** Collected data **
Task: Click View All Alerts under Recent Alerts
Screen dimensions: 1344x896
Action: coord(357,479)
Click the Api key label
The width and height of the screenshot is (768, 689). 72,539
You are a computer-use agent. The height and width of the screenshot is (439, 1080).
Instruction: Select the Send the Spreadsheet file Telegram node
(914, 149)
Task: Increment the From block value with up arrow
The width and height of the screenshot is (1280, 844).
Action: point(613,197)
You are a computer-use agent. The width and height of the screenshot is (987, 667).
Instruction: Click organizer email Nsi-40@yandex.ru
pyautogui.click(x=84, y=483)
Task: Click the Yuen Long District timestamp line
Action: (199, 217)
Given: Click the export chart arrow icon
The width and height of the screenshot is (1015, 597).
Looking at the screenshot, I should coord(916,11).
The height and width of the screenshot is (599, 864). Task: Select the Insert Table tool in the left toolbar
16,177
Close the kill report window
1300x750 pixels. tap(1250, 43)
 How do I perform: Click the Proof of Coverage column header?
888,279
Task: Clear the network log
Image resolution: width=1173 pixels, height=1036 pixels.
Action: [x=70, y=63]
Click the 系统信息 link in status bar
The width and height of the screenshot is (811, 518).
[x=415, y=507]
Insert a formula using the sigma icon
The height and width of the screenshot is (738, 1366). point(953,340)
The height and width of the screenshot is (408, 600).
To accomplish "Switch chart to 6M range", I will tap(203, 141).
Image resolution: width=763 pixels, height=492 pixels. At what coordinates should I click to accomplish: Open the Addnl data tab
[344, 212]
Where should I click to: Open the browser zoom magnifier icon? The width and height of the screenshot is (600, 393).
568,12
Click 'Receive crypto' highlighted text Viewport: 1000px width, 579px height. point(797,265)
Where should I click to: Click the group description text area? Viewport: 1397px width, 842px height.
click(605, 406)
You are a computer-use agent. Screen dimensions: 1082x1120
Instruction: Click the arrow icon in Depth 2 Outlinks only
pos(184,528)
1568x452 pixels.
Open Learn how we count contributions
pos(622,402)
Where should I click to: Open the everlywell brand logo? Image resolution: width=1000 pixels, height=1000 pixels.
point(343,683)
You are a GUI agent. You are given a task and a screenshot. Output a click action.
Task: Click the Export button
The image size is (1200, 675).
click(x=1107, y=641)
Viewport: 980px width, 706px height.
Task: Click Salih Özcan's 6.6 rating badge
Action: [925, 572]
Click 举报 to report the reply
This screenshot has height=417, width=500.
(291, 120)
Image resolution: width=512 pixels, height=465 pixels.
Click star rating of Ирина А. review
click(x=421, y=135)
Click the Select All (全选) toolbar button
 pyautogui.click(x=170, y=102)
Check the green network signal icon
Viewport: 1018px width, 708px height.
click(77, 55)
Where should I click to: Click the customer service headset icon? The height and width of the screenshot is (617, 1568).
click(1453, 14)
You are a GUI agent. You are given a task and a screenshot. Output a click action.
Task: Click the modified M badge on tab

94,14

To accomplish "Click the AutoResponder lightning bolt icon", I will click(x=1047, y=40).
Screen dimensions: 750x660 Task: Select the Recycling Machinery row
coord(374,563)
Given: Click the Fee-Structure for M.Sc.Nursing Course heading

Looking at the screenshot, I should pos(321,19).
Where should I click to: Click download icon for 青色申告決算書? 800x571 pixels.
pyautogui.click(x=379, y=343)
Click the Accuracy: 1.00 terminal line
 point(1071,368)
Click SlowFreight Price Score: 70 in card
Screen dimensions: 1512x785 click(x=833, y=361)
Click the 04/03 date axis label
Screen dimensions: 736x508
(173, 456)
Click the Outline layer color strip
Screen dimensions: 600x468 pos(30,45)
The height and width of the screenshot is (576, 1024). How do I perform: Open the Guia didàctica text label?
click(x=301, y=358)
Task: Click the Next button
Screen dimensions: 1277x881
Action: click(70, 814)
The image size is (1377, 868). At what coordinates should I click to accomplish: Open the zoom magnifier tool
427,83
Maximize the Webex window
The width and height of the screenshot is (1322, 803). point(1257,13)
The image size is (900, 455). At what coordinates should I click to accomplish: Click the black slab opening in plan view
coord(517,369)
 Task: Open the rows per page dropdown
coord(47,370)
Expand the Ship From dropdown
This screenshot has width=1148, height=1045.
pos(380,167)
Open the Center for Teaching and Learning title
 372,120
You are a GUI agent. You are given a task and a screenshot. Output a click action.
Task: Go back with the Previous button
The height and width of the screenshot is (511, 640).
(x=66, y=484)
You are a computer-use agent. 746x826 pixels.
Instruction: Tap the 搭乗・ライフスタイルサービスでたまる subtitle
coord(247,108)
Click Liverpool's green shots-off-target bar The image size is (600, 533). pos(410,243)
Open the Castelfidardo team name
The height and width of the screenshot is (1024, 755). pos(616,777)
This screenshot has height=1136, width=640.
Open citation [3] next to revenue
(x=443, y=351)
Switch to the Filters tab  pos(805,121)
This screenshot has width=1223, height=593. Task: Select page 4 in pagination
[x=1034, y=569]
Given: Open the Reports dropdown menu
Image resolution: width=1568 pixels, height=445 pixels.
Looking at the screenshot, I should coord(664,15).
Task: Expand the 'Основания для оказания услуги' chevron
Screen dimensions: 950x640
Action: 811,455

** Work instruction **
With the first line being the one containing "You are a computer-use agent. Screen" and the last line the one containing "Check the green network signal icon", transcribe exactly the lines above that fall in that range.

** Completed task **
You are a computer-use agent. Screen dimensions: 1082x1120
Instruction: Click the arrow icon in Depth 2 Outlinks only
pos(184,528)
1568x452 pixels.
Open Learn how we count contributions
pos(622,402)
Where should I click to: Open the everlywell brand logo? Image resolution: width=1000 pixels, height=1000 pixels.
point(343,683)
You are a GUI agent. You are given a task and a screenshot. Output a click action.
Task: Click the Export button
The image size is (1200, 675).
click(x=1107, y=641)
Viewport: 980px width, 706px height.
Task: Click Salih Özcan's 6.6 rating badge
Action: [925, 572]
Click 举报 to report the reply
This screenshot has height=417, width=500.
(291, 120)
Image resolution: width=512 pixels, height=465 pixels.
Click star rating of Ирина А. review
click(x=421, y=135)
Click the Select All (全选) toolbar button
 pyautogui.click(x=170, y=102)
Check the green network signal icon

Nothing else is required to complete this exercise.